Automatic Investing in a 529 Plan
Automatic investing in a 529 plan is a proven strategy to help families save more for college. If a family has to remember to make a 529 plan contribution each month, they are likely to forget and miss out on potential tax-free earnings growth. By making college savings automatic, investors will benefit from dollar-cost averaging and minimize volatility in their 529 plan.
What is automatic investing?
Automatic investing allows individuals to schedule automatic transfers from a bank account to a linked 529 plan, IRA or other investment account. Deposits are scheduled to be made on a regular basis, typically once a month.
Automatic investment plans take the emotion out of investing by continuing to make contributions regardless of financial news or short-term market volatility. This “set it and forget it” method helps families stay on track to meet their college savings goals, since they can move money into their 529 plan without having an opportunity to spend it on something else first.
How to set up automatic investments in a 529 plan
Parents may set up automatic investments when they enroll in a 529 plan. Many 529 plans offer a lower minimum initial contribution amount when an automatic investment plan is set up.
For example, Wisconsin’s Edvest 529 Plan requires at least $25 per investment for lump sum contributions, but the required minimum contribution is reduced to $15 per investment when the automatic investment plan is used.
Families may start, change or stop an automatic investment plan for an existing 529 plan account. Unlike 529 plan investment changes, which are limited to twice per calendar year, parents may change their scheduled contributions at any time.
Automatic payroll deduction
Some employers offer an automatic payroll deduction option for 529 plans. With automatic payroll deduction, 529 plan contributions are made with after-tax dollars taken directly from the 529 plan account owner’s paycheck.
Automatic payroll deductions are set up by completing a form on the 529 plan’s website and submitting a copy to the 529 plan account owner’s employer. The same form is typically used to start, change or stop automatic payroll deductions.
Similar to retirement saving benefits, companies may also offer an employer-sponsored 529 plan and matching 529 plan contributions as part of their employee benefits program.
Benefits of automatic investing
In most cases, 529 plan investors are able to save more for college with an automatic investment plan than if they chose to make manual contributions. Families who intend to manually contribute to a 529 plan each month are likely to forget and skip their contributions occasionally. However, skipping even one 529 plan contribution per year can make a big difference in the ending balance when it’s time to pay for college.
For example, a family with a new baby must contribute $250 each month to a 529 plan over the next 17 years to reach their college savings goal of $88,000, assuming a 6% annual investment return. The ending balance consists of $51,000 in contributions and around $37,000 in earnings.
If the family decides to make manual contributions and skips every 12th month, the total contributions and ending balance are reduced by around 1/12, yielding $46,750 and $81,550, respectively.

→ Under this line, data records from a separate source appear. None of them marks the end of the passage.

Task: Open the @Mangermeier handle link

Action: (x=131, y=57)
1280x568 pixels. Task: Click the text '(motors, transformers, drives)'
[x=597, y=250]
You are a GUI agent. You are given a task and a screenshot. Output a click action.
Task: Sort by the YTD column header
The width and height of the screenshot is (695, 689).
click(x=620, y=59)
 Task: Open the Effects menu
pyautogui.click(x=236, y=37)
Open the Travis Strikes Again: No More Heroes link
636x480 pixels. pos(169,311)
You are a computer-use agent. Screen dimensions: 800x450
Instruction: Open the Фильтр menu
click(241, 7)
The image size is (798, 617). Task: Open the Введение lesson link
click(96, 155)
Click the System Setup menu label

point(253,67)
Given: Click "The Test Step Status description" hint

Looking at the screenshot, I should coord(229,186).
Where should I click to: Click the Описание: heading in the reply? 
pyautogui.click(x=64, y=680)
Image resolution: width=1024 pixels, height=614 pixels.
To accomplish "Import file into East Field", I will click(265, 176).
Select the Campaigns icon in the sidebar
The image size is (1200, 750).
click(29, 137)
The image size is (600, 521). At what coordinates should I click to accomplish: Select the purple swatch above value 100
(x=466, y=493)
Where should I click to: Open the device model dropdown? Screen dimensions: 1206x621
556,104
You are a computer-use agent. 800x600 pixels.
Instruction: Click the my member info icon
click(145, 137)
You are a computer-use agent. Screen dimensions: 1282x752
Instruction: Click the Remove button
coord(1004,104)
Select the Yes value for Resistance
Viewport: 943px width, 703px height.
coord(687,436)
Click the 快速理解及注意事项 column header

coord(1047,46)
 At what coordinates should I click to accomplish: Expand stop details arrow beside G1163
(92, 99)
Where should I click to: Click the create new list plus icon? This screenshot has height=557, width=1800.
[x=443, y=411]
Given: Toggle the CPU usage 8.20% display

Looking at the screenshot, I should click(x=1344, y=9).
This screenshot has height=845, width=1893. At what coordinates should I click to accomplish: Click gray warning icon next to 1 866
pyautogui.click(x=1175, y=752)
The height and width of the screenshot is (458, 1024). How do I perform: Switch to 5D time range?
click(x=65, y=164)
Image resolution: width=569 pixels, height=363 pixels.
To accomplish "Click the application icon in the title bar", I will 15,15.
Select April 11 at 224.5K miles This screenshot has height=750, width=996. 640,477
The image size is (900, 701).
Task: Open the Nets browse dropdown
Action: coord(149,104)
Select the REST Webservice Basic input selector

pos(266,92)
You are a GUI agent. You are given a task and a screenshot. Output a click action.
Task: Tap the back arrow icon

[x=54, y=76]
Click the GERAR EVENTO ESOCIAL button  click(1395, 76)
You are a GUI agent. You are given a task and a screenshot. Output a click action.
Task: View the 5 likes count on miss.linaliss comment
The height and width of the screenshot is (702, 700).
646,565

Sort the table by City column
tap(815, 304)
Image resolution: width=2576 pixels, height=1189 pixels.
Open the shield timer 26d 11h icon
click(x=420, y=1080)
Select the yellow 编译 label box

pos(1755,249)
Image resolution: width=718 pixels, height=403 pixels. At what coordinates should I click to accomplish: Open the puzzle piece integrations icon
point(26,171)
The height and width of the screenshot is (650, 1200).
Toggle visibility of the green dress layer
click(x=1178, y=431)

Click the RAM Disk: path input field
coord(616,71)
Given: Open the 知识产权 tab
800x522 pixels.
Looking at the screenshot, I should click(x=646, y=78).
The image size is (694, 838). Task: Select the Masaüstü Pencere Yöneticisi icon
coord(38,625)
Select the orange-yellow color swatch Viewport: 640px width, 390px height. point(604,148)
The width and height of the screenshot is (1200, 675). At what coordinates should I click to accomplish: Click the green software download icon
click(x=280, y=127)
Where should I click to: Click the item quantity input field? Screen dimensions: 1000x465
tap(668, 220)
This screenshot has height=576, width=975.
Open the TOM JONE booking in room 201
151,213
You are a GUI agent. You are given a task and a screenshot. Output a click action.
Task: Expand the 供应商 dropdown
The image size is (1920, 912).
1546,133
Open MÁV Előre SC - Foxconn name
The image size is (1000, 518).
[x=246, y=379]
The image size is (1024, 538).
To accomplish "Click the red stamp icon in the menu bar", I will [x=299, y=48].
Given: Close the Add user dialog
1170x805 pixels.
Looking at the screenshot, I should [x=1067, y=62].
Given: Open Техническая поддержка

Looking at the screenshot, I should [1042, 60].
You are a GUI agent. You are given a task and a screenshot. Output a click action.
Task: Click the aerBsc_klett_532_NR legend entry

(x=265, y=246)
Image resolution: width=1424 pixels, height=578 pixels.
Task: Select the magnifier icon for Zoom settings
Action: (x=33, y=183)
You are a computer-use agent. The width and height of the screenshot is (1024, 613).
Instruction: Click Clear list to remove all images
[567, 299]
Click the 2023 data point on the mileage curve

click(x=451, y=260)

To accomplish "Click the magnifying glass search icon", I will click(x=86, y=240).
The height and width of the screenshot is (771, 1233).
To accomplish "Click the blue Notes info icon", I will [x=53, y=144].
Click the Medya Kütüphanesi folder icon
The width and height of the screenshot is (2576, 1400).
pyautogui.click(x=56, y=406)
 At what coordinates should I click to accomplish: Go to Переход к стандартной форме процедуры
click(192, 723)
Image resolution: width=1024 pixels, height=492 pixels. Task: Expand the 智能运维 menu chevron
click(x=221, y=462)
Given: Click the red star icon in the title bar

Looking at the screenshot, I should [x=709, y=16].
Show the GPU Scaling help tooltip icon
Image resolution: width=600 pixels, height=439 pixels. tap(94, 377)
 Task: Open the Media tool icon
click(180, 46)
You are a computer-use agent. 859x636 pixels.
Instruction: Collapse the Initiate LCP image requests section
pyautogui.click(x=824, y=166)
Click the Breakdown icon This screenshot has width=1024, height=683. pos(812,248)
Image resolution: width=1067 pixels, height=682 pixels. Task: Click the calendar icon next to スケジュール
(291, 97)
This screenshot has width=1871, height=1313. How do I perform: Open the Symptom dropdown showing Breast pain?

If the family skips every 4th contribution (three a year), the total contributions and ending balance are reduced by around one quarter, yielding $38,250 and $66,728, respectively.
As shown in the table below, this hit or miss approach reduces a family’s total savings proportionately, by the amount of skipped contributions, with a corresponding reduction in earnings. The family can always catch up on skipped contributions, but they will miss out on interest earned from tax-free compounding.
Number of Monthly Contributions Skipped
Total 529 Plan Contributions
Total Ending 529 Plan Balance in 18 Years
Skip every 4th month
Skip every 8th month
Skip every 12th month
Automatic investing allows families to take advantage of dollar-cost averaging in their 529 plan. Dollar-cost averaging works by purchasing fewer shares when markets are up and prices are higher, and purchasing more shares when prices are lower.
If a family panics and cashes out their 529 plan investments when markets are down, they lock in their losses and risk missing out on a potential recovery. But, if the family sticks with an automatic investment plan and consistently makes regular contributions over an 18-year period, the average cost per share will represent both the premium prices of a bull market and the discounted prices of a bear market. A down market presents an opportunity to buy more shares at a lower cost per share.